History is filled with disobedient people. In fact, many of them were pivotal to bring about eventual change. Acts of disobedience happen in cultural, religious, and political realms.

While searching for words of wisdom for this reading material, I found two prevalent themes: civil disobedience and strong encouragement to obedience. As you can see, I chose the quotes that mostly refer to the first one and ignored those that referred to the latter.

Many traditional and more dogmatic religions rely on the obedience of their followers, on the adherence to the doctrines and expected behaviors. Those who don’t can be cast out or repressed. Obedience, then, is necessary for some institutions’ survival. Obedience in this sense, places the survival of the institutions above the individuals. Acts of religious disobedience have been known for millennia and they continue to happen all the time at an individual level but still disrupting institutions like families and churches.

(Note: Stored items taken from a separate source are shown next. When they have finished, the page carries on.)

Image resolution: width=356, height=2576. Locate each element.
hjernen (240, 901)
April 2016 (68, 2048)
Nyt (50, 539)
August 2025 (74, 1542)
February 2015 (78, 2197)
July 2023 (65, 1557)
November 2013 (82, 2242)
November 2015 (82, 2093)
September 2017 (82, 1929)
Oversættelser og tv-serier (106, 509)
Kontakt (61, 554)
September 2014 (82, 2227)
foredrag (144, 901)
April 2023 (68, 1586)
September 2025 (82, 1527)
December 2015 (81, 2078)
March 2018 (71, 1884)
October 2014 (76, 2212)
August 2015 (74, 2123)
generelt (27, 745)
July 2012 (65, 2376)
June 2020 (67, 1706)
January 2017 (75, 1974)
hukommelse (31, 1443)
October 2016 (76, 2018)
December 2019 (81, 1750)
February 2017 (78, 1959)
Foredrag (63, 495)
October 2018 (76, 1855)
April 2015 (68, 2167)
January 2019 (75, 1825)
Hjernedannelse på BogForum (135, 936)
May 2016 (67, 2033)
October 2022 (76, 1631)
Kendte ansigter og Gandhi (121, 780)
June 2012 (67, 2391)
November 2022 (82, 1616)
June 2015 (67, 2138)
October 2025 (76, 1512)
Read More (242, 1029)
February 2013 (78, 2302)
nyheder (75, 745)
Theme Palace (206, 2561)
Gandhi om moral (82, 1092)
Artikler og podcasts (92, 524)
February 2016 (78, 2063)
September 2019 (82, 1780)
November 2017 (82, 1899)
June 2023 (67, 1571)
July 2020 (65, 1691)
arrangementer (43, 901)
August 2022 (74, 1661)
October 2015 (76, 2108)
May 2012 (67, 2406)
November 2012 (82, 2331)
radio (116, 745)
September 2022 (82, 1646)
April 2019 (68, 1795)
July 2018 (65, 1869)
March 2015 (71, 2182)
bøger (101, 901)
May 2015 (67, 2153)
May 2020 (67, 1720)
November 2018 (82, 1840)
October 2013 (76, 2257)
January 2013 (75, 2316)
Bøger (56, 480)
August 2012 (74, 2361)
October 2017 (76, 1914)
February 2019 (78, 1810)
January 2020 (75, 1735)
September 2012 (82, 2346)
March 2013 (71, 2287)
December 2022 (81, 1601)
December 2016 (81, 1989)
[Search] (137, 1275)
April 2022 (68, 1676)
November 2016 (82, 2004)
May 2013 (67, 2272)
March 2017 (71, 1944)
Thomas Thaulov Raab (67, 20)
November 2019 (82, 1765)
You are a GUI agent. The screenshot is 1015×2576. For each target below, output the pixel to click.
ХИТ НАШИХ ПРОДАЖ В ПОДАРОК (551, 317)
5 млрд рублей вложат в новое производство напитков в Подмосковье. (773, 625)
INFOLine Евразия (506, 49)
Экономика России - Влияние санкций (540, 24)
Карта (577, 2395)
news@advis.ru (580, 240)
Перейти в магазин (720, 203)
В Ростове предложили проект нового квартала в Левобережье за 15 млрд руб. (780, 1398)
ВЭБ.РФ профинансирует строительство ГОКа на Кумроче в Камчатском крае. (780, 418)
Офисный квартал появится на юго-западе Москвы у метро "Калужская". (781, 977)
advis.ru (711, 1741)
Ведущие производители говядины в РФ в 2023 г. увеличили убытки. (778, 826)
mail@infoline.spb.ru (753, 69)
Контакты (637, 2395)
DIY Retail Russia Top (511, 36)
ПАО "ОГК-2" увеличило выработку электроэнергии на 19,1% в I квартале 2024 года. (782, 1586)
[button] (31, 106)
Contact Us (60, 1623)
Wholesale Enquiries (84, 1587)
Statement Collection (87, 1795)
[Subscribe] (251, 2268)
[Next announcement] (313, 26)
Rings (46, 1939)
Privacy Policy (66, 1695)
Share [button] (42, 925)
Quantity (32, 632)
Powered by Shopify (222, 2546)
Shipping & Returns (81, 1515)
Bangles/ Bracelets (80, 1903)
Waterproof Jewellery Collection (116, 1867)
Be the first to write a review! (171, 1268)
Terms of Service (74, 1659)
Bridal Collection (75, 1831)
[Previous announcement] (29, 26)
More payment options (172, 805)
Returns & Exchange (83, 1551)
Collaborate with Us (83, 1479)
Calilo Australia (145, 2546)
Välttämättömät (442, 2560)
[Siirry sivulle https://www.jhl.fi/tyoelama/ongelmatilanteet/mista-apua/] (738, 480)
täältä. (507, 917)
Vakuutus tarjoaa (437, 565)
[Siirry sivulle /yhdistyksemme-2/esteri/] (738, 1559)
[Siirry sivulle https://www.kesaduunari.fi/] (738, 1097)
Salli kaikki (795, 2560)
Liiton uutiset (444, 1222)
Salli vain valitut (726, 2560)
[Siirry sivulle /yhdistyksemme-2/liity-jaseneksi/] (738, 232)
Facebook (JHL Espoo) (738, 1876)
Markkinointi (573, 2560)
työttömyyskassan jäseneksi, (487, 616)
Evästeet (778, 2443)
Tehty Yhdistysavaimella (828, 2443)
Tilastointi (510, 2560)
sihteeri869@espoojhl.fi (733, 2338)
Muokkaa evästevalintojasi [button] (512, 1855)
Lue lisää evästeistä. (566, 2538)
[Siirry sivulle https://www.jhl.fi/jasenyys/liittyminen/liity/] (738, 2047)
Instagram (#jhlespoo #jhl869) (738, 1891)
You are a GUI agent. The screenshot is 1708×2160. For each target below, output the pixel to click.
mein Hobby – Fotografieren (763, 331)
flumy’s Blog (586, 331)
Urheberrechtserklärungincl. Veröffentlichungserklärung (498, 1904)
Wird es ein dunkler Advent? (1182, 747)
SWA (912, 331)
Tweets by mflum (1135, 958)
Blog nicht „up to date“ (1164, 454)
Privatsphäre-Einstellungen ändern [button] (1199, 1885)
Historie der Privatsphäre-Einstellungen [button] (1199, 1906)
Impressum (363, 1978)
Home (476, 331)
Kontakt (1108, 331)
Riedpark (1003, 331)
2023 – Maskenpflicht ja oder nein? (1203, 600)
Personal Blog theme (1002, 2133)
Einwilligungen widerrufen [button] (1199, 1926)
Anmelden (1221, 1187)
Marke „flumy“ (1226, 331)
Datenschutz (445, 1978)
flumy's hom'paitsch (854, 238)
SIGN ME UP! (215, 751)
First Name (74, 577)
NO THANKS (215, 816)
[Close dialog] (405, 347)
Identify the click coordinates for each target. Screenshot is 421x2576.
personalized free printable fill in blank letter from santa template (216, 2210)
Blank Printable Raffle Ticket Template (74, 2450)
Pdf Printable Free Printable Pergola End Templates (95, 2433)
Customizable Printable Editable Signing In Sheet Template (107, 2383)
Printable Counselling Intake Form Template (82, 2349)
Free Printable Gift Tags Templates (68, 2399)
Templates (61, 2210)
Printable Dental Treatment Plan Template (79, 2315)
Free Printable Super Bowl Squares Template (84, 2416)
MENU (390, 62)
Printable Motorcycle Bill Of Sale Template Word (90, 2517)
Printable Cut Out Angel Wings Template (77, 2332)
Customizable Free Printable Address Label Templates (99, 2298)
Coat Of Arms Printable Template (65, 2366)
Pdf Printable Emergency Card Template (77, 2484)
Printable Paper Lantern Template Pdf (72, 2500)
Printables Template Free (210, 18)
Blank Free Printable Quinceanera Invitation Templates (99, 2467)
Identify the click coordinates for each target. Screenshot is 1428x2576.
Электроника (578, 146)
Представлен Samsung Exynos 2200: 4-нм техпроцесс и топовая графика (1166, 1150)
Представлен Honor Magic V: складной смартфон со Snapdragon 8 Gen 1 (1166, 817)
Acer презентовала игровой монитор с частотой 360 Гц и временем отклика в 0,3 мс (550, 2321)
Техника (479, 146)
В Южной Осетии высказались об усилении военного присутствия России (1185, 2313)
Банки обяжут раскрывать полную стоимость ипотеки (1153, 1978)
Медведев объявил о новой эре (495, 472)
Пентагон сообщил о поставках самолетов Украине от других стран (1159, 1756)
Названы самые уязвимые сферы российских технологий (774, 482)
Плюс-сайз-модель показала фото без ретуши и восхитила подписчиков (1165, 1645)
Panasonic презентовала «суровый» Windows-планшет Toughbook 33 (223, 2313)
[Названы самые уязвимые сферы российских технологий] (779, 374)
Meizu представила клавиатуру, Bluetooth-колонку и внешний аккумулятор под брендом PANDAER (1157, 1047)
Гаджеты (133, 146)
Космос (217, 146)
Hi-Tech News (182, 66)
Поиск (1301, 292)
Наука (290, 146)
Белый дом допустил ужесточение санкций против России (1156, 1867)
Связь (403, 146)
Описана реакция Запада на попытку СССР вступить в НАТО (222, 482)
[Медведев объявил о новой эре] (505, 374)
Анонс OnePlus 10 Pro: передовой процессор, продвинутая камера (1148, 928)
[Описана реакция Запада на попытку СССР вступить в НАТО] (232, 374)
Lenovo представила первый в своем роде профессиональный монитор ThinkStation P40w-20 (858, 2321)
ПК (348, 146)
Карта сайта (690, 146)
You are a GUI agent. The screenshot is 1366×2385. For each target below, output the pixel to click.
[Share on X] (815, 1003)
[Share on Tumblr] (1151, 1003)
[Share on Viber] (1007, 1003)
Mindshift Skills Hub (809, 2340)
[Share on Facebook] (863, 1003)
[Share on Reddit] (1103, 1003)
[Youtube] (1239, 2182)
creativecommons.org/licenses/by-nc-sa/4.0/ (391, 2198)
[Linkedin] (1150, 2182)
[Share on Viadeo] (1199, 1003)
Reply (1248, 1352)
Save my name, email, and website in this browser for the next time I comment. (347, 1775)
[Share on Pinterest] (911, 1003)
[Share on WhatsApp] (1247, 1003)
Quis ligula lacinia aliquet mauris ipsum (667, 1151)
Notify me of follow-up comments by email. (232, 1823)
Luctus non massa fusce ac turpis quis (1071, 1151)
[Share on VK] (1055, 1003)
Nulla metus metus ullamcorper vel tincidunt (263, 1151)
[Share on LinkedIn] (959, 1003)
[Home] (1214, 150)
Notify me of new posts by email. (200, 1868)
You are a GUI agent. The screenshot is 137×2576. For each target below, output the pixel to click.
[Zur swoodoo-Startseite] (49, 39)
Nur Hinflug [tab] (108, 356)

Civil disobedience occurs in the public sphere. It is disrupting for it threatens the comfort of the privileged and powerful. For example, this past week, a letter sent to high school students in Texas from their school circulated online. In it, the administration of the school threatened students with disciplinary action if they were to participate in walk-outs in solidarity with the Florida students who are demanding stricter regulations for gun ownership. That’s true for other students, but the threats of disciplinary action have not deterred students from showing off their dissatisfaction with the ongoing threat of violence in schools. In the walk-outs of these students we are currently witnessing a powerful act of disobedience led by our youth.

In short, disobedience occurs when an individual or a group of individuals perceive a dissonance between their beliefs and the expected compliance of the rules. There is something at their core that tells them that the rule they are expected to obey is wrong and that it goes against their understanding of justice and humanity. And so they proceed to break it. When disobedience happens in the name of the greater good, it has at its foundation a message of hope and inspiration. But it is never easy. Acts of disobedience that challenge the status quo affirm need of those who know that their survival depends on their ability to live their truth.

Suggested Questions for Discussion

1.Do you have a favorite story of disobedience?

2.Have you ever challenged a rule you were expected to obey?

3.Is there something in your own set of values that calls you now to an act of disobedience?

Silence: You may take a minute of silence to reflect on the group’s session.

Gratitude: Share 1-2 things that have been meaningful to you from this session

Extinguishing of the Chalice:

If we are neutral on situations of injustice then we have chosen the side of the oppressor (Desmond Tutu). So let us not be neutral.

Let us wrestle until we are living on the right side of history, wrestle until we overcome, until we make hell into beloved community, until we are given a new name. Let us be hungry for Peace and worthy of the blessing.